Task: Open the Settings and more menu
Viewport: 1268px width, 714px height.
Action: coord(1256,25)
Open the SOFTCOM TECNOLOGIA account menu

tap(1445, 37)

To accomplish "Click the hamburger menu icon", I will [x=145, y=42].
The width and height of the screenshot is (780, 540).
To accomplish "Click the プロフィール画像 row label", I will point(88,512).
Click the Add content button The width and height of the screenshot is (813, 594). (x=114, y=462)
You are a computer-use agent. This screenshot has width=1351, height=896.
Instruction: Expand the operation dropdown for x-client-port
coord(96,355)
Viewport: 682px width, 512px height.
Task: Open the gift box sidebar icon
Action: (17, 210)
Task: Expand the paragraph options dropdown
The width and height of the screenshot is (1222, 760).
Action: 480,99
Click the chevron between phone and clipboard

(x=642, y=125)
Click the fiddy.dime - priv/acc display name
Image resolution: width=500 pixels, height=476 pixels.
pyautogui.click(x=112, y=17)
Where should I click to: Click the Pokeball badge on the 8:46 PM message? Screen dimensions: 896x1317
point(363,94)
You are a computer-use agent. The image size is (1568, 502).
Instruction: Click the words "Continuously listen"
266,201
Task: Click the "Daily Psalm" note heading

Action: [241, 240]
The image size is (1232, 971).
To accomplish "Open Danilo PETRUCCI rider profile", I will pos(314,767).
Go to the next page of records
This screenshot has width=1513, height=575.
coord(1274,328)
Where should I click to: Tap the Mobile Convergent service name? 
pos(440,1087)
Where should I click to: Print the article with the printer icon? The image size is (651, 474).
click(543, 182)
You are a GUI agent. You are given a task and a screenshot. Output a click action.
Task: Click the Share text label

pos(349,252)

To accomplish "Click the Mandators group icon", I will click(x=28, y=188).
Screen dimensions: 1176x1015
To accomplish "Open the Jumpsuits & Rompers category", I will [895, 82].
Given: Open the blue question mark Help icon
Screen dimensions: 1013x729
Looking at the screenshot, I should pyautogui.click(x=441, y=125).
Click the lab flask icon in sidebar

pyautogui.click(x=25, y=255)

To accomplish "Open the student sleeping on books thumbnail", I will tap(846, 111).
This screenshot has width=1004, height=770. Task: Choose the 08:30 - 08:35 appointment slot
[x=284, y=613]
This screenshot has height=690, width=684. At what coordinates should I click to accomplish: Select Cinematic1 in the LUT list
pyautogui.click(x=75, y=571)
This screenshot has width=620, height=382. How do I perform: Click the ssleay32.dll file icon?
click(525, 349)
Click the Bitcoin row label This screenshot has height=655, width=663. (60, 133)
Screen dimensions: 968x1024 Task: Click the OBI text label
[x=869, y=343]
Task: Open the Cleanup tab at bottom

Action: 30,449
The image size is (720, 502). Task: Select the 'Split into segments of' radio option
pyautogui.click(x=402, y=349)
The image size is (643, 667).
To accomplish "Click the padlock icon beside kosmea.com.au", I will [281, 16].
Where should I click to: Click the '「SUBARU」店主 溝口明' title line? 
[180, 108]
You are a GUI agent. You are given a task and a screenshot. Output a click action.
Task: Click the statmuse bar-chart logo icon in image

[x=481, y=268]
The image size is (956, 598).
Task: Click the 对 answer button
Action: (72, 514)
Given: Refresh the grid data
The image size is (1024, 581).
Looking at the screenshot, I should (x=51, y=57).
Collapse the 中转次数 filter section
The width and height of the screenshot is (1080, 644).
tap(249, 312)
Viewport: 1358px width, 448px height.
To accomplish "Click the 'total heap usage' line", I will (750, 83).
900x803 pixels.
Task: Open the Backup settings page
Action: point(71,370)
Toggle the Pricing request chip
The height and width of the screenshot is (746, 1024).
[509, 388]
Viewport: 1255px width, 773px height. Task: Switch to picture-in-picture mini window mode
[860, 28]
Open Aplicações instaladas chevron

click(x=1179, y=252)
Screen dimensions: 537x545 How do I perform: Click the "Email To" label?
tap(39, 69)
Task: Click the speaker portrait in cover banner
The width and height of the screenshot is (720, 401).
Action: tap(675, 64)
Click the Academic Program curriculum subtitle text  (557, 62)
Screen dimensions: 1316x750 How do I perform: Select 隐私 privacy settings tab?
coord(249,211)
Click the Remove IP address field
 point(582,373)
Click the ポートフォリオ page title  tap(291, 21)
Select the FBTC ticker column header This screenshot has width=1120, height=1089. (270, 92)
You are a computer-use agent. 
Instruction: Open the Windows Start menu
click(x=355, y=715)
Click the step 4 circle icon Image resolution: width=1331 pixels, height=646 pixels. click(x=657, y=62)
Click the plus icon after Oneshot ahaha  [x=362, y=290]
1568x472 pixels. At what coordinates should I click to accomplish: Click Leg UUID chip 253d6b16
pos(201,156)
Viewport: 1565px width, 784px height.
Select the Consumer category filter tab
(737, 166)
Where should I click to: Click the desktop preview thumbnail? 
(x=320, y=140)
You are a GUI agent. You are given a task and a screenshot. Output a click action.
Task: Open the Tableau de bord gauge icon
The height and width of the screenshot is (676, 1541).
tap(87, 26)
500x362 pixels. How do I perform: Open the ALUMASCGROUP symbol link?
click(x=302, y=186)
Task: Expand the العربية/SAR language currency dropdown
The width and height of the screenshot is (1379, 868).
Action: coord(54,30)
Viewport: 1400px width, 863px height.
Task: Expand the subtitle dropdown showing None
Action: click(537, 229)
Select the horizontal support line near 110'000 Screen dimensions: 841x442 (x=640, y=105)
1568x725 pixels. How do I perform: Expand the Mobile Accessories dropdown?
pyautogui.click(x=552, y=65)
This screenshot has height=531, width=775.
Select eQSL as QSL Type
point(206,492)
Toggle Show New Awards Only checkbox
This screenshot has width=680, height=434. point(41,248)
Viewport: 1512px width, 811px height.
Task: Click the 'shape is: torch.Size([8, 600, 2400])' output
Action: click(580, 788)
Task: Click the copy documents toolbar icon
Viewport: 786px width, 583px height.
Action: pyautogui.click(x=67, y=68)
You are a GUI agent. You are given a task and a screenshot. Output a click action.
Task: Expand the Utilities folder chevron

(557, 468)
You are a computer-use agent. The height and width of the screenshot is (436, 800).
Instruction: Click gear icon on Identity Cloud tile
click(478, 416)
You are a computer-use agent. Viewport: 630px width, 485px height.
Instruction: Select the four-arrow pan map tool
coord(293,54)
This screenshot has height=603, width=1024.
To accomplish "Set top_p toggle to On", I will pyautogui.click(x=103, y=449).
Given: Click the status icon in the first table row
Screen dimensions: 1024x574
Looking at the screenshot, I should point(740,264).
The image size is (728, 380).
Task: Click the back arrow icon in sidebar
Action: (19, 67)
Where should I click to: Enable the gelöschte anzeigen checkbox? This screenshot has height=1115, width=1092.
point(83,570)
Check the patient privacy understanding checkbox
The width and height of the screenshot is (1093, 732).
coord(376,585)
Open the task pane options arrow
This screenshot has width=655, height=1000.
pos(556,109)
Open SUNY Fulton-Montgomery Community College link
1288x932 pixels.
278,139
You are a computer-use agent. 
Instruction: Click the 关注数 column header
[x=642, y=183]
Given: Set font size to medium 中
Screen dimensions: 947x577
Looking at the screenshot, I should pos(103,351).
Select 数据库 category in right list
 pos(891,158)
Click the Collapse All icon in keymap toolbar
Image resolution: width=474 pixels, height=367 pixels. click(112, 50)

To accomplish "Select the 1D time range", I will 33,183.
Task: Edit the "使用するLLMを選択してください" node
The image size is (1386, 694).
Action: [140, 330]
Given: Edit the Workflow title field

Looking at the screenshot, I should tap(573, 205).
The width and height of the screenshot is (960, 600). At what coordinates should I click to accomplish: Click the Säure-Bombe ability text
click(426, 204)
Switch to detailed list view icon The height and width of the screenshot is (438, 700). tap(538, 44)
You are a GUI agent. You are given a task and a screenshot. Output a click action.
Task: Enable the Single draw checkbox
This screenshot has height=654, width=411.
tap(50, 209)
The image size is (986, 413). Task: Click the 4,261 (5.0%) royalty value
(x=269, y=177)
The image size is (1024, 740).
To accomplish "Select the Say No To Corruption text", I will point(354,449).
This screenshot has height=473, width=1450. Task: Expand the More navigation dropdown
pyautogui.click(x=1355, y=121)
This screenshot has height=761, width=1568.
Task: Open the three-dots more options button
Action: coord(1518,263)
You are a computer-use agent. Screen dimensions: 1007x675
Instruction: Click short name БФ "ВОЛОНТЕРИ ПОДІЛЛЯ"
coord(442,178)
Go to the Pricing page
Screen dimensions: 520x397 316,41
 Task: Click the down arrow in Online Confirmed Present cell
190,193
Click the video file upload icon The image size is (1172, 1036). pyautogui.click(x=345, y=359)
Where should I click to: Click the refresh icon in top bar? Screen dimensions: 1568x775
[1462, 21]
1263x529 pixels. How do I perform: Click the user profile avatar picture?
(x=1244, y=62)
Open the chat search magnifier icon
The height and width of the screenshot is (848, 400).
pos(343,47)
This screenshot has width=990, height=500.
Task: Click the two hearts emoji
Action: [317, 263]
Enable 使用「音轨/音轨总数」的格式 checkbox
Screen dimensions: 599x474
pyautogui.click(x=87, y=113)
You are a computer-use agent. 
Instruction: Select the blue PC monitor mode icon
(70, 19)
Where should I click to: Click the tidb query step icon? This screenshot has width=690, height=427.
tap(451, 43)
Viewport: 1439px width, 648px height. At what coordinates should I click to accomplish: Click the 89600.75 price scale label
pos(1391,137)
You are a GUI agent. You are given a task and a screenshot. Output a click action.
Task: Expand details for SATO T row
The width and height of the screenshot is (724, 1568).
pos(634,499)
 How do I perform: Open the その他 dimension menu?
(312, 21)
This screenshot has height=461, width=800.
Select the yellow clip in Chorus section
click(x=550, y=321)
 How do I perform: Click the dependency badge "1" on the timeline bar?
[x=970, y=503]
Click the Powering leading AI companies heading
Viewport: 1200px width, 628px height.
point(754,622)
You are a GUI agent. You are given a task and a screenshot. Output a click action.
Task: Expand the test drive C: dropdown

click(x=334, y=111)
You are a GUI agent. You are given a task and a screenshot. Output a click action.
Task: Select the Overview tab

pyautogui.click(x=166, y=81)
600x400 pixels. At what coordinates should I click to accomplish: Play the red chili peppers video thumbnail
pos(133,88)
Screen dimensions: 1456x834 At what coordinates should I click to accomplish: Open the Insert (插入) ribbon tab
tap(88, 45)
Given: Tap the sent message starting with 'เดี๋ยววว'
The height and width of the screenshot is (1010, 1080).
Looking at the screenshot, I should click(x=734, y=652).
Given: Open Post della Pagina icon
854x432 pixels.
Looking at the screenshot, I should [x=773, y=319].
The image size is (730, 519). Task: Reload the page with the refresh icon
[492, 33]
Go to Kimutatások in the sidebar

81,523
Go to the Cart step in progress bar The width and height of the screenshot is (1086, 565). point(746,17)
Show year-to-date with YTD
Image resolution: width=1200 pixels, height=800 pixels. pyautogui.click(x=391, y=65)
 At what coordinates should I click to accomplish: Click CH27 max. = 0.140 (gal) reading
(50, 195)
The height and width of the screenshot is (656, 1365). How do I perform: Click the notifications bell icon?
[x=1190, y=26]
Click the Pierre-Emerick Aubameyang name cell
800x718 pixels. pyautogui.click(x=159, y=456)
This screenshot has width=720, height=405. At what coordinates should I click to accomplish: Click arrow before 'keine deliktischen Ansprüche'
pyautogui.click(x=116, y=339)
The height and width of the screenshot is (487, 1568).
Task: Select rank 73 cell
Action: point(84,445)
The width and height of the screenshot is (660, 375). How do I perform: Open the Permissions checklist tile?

→ **Exercise objective**: Using the records above, repeat exactly the lines from the first one through the line with "Click the Add".

→ **Task result**:
Task: Open the Settings and more menu
Viewport: 1268px width, 714px height.
Action: coord(1256,25)
Open the SOFTCOM TECNOLOGIA account menu

tap(1445, 37)

To accomplish "Click the hamburger menu icon", I will [x=145, y=42].
The width and height of the screenshot is (780, 540).
To accomplish "Click the プロフィール画像 row label", I will point(88,512).
Click the Add content button The width and height of the screenshot is (813, 594). (x=114, y=462)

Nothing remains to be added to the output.